WORK ORDER:
Write out exactly the lines from the one containing "Image resolution: width=1568" through the last line of the records below, both included, and leave out any pictures.

Data excerpts:
=== Section Start ===
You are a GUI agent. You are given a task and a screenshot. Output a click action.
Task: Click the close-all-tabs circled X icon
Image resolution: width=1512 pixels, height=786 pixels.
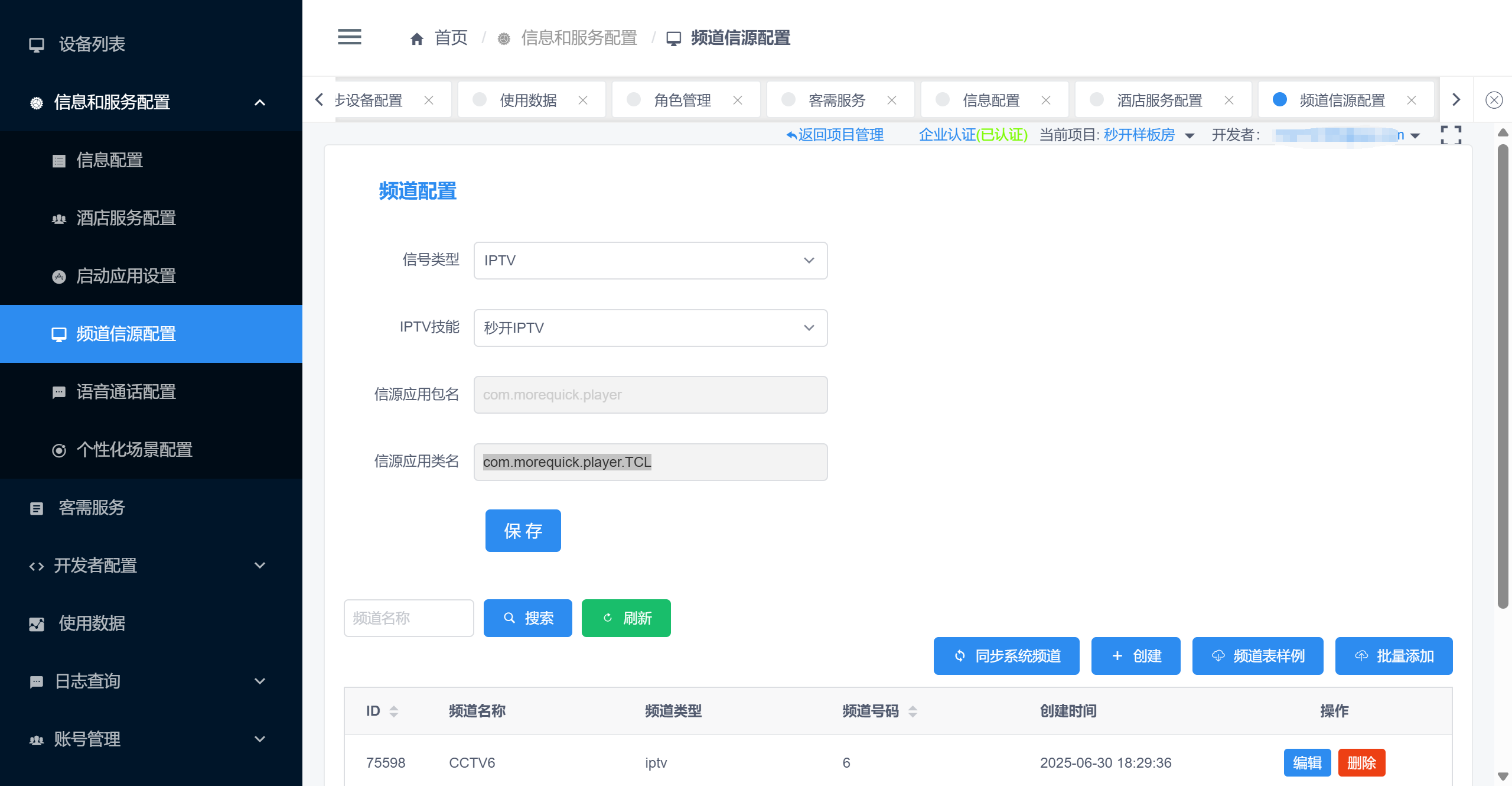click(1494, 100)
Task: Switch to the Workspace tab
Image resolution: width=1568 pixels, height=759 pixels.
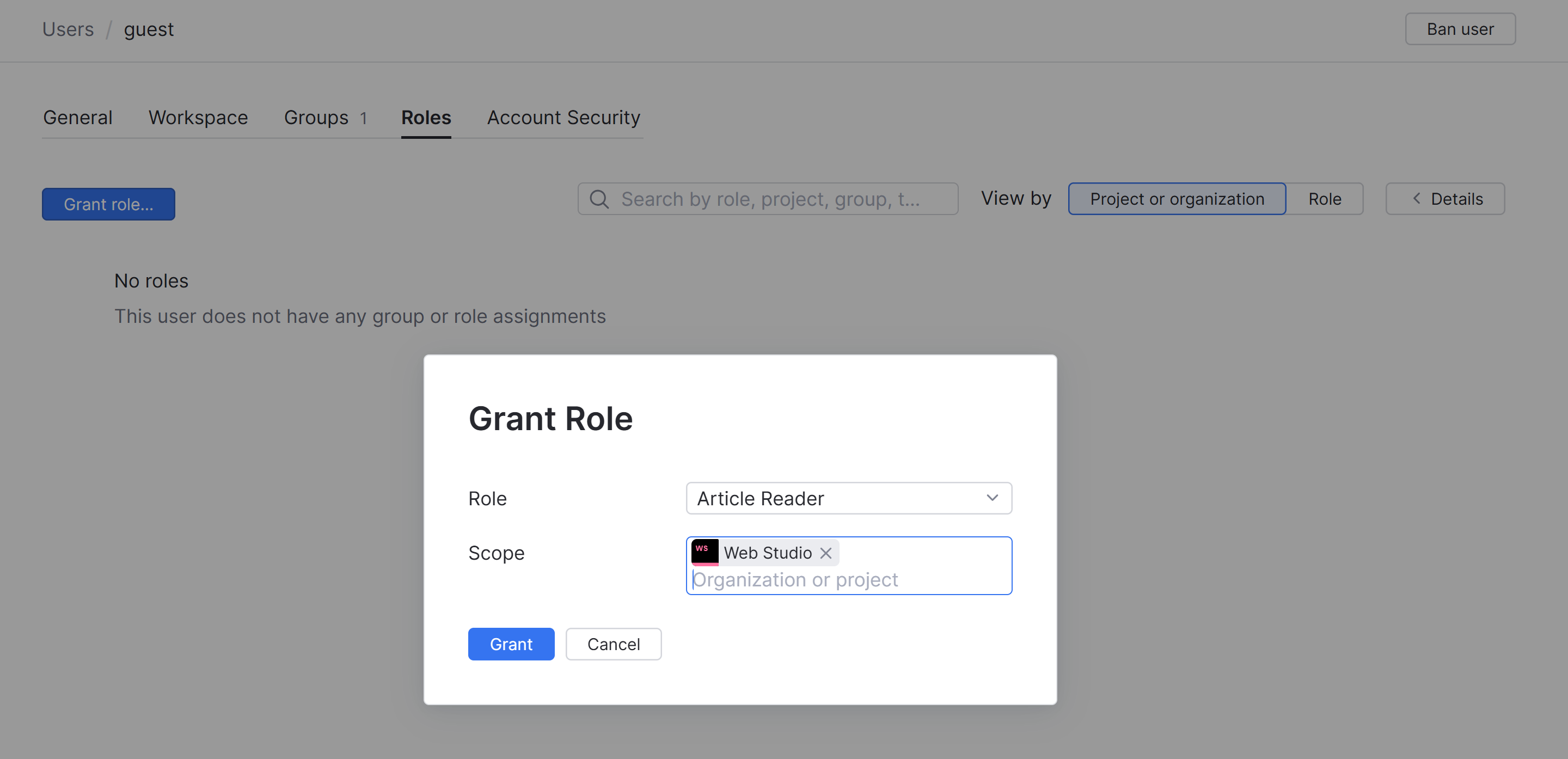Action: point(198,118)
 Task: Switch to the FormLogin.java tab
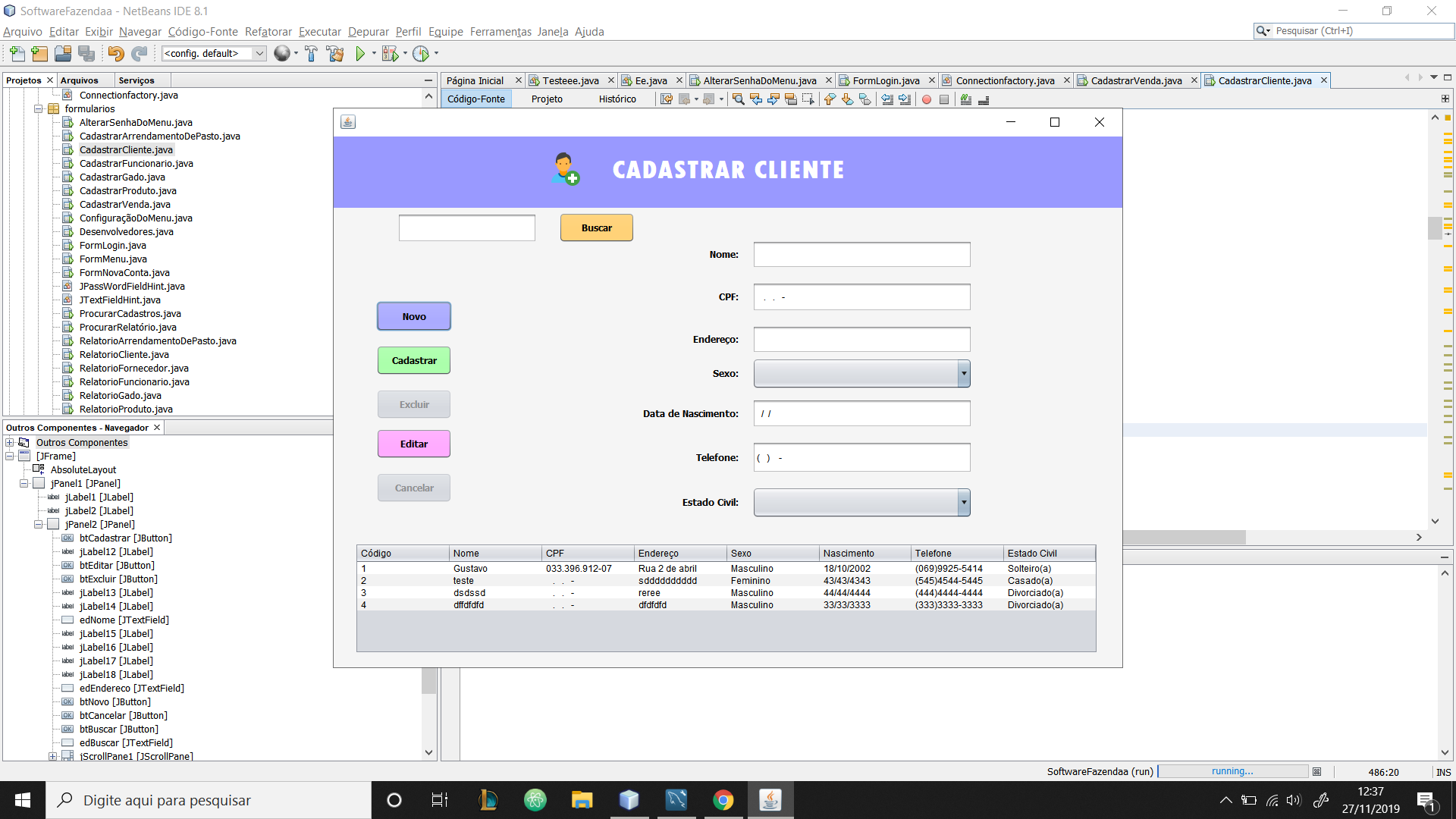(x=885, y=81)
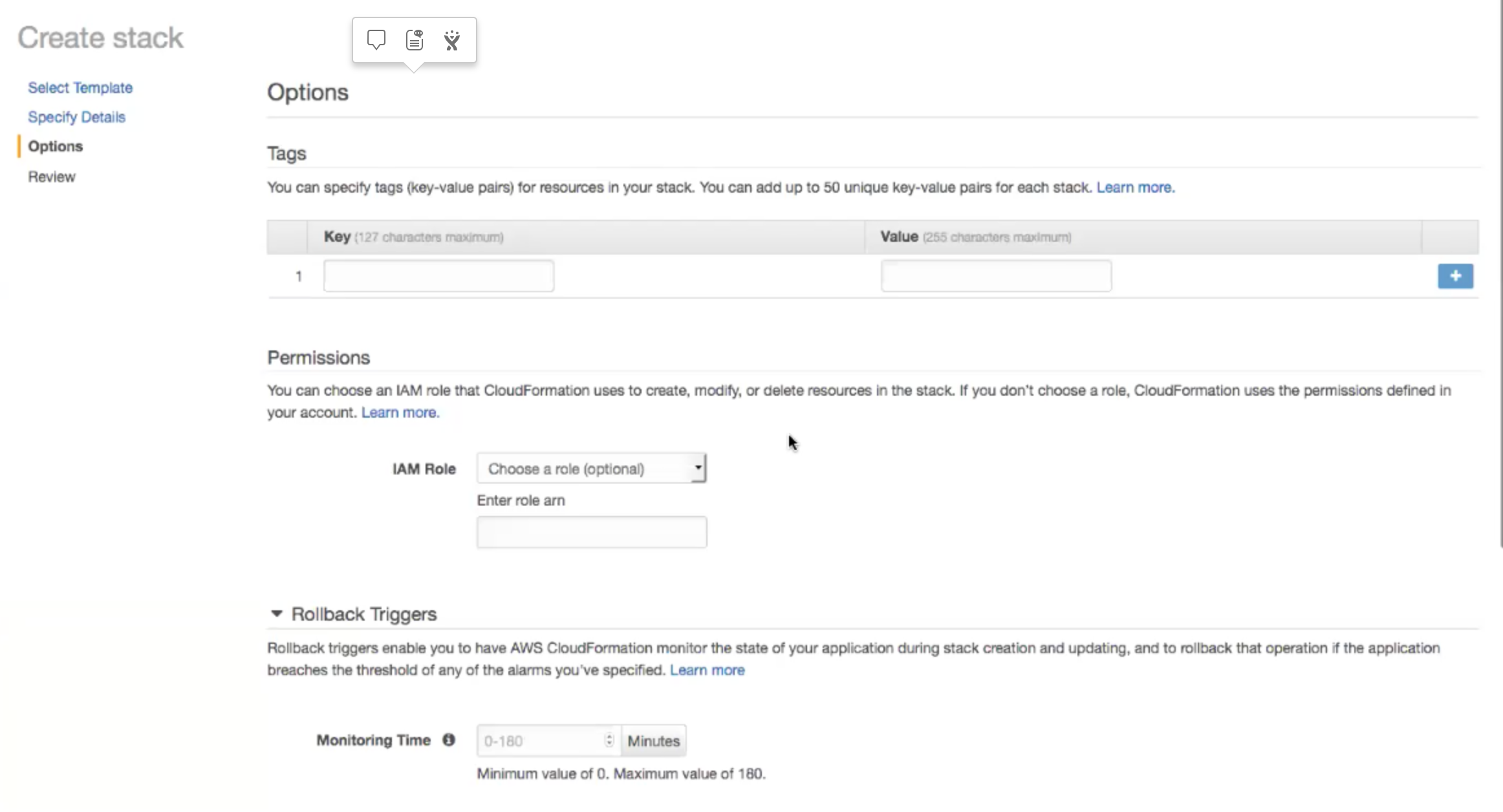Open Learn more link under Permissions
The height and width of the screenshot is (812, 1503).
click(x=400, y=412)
=== Section End ===
WRITTEN ANSWER:
Image resolution: width=1568 pixels, height=759 pixels.
Action: point(198,118)
 Task: Switch to the FormLogin.java tab
(x=885, y=81)
Open Learn more link under Permissions
The height and width of the screenshot is (812, 1503).
click(x=400, y=412)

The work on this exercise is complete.